• Requirement
Show me each line of the listing below where the word "computer" appears.

[Opening Data for processing section]

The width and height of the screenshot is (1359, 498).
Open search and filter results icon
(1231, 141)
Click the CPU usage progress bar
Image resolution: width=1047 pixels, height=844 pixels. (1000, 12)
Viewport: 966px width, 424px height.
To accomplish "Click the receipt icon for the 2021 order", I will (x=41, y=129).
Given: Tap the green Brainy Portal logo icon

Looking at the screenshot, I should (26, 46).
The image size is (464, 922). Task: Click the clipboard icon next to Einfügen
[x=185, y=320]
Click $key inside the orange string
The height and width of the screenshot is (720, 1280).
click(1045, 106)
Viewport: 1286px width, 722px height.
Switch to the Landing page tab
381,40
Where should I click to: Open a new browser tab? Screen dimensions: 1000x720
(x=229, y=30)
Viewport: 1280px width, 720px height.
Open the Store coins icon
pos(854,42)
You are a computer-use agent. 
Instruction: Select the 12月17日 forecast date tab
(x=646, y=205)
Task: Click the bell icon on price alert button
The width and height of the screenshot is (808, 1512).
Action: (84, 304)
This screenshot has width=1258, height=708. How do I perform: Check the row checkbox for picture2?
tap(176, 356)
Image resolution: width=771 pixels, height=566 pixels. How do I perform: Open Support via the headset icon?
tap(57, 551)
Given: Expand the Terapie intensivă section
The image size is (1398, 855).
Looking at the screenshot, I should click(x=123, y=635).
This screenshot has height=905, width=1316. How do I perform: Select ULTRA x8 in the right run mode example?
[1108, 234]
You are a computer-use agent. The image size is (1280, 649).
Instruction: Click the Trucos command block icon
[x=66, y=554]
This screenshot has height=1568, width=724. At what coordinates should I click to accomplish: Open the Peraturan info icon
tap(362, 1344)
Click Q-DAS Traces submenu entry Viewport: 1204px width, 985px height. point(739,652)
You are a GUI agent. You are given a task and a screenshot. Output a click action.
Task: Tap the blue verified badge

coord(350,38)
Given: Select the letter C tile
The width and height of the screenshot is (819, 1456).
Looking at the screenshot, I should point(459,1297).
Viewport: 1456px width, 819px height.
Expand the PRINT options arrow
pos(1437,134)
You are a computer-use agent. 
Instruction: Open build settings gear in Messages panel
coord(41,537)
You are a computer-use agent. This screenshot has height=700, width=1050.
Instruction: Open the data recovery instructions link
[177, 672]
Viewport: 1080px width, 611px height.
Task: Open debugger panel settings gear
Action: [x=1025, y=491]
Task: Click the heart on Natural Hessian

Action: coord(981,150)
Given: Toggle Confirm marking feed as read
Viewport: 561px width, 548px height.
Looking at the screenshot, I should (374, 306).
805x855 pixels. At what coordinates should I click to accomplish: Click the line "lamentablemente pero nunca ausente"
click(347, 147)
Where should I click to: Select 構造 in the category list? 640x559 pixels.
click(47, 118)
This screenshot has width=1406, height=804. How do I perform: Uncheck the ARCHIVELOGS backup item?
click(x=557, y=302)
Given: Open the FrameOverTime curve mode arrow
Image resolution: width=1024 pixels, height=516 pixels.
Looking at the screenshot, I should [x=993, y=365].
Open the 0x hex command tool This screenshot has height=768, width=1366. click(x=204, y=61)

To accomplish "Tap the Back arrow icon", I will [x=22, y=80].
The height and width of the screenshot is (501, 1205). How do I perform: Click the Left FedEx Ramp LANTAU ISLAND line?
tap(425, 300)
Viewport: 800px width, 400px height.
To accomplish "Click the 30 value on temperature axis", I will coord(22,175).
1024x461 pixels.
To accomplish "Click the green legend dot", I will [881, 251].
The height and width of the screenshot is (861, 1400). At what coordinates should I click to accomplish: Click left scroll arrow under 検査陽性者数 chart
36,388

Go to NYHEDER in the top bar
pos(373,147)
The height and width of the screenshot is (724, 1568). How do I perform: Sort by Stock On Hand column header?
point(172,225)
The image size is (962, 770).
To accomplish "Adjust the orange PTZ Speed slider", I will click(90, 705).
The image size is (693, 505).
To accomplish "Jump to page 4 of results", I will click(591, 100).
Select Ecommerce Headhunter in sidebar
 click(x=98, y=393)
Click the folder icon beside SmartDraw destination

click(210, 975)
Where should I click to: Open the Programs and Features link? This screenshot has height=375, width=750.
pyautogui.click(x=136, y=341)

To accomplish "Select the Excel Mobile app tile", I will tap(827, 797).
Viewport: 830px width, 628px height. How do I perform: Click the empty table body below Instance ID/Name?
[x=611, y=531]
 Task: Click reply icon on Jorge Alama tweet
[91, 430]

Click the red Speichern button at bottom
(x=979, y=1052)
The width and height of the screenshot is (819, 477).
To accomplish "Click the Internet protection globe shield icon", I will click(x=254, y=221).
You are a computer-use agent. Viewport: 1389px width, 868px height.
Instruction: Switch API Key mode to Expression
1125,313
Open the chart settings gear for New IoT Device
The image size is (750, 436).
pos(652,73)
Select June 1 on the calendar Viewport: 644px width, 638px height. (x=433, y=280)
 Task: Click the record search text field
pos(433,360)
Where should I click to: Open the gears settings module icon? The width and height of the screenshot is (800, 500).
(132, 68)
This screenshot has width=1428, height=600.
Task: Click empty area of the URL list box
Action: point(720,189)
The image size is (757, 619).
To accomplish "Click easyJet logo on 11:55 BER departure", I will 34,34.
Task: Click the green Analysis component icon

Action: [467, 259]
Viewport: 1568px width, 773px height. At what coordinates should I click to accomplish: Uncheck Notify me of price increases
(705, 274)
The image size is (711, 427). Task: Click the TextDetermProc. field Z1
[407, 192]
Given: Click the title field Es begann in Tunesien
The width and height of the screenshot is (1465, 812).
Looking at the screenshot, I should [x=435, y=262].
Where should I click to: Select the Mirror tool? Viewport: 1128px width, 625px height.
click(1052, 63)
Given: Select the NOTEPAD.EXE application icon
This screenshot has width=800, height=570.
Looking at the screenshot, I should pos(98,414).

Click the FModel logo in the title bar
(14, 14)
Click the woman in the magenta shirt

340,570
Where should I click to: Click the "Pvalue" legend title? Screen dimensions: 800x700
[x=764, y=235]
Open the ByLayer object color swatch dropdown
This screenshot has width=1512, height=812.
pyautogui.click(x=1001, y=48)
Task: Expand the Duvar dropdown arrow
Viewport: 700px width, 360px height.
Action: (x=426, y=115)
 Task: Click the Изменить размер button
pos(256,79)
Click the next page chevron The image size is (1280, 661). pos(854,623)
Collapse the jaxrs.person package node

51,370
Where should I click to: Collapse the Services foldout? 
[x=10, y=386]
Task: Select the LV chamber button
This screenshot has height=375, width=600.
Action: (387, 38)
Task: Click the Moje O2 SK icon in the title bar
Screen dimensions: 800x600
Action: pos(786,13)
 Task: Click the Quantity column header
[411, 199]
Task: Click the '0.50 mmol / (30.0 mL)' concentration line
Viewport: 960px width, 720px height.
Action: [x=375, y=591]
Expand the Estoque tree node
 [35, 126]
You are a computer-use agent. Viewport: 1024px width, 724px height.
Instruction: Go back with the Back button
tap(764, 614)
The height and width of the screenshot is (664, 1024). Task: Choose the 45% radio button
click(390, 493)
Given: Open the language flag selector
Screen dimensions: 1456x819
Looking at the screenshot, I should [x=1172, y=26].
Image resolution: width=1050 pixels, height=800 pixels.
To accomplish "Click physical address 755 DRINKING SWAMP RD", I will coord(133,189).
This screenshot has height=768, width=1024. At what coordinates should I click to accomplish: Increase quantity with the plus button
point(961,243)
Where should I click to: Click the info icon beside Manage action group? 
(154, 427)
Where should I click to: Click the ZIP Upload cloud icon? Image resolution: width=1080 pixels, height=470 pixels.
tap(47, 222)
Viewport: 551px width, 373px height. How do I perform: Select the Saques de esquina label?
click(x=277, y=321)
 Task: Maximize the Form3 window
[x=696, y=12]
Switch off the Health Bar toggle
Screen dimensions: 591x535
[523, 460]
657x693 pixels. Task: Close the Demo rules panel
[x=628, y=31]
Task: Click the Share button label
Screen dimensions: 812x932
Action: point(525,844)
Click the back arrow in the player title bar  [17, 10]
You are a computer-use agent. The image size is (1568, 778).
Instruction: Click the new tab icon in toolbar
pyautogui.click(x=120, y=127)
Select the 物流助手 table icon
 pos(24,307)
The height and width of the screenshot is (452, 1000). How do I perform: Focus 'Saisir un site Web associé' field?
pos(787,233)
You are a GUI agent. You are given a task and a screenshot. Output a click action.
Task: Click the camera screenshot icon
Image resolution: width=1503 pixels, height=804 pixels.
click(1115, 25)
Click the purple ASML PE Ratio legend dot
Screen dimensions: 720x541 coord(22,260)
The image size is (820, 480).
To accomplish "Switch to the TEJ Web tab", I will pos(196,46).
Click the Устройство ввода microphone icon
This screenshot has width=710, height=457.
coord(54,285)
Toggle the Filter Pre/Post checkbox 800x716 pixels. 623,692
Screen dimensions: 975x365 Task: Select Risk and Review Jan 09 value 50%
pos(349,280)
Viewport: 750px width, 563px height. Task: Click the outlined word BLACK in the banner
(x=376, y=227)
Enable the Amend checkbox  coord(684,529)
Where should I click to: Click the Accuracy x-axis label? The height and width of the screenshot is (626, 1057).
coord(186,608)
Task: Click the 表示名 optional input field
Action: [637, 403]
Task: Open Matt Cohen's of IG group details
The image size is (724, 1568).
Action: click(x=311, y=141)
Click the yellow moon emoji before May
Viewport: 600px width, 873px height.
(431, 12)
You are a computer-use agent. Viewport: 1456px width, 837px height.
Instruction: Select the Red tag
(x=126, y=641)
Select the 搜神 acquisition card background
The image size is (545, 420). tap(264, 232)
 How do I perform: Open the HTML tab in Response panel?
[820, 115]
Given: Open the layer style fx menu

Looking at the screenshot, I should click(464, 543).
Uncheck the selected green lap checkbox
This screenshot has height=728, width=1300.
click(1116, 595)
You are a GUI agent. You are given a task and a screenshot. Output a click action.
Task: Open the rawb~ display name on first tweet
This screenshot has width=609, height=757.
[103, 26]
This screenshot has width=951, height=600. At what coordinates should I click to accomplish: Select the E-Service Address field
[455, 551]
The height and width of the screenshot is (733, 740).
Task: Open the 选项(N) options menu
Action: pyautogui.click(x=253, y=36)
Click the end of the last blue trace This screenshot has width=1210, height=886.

[Closing Data for processing section]

• Finished task
You are a computer-use agent. 
You are a computer-use agent. The image size is (1280, 649).
You are a computer-use agent. 
You are a computer-use agent. This screenshot has height=700, width=1050.
You are a computer-use agent. Viewport: 1389px width, 868px height.
You are a computer-use agent. Viewport: 1024px width, 724px height.
You are a computer-use agent. The image size is (1568, 778).
You are a computer-use agent. Viewport: 1456px width, 837px height.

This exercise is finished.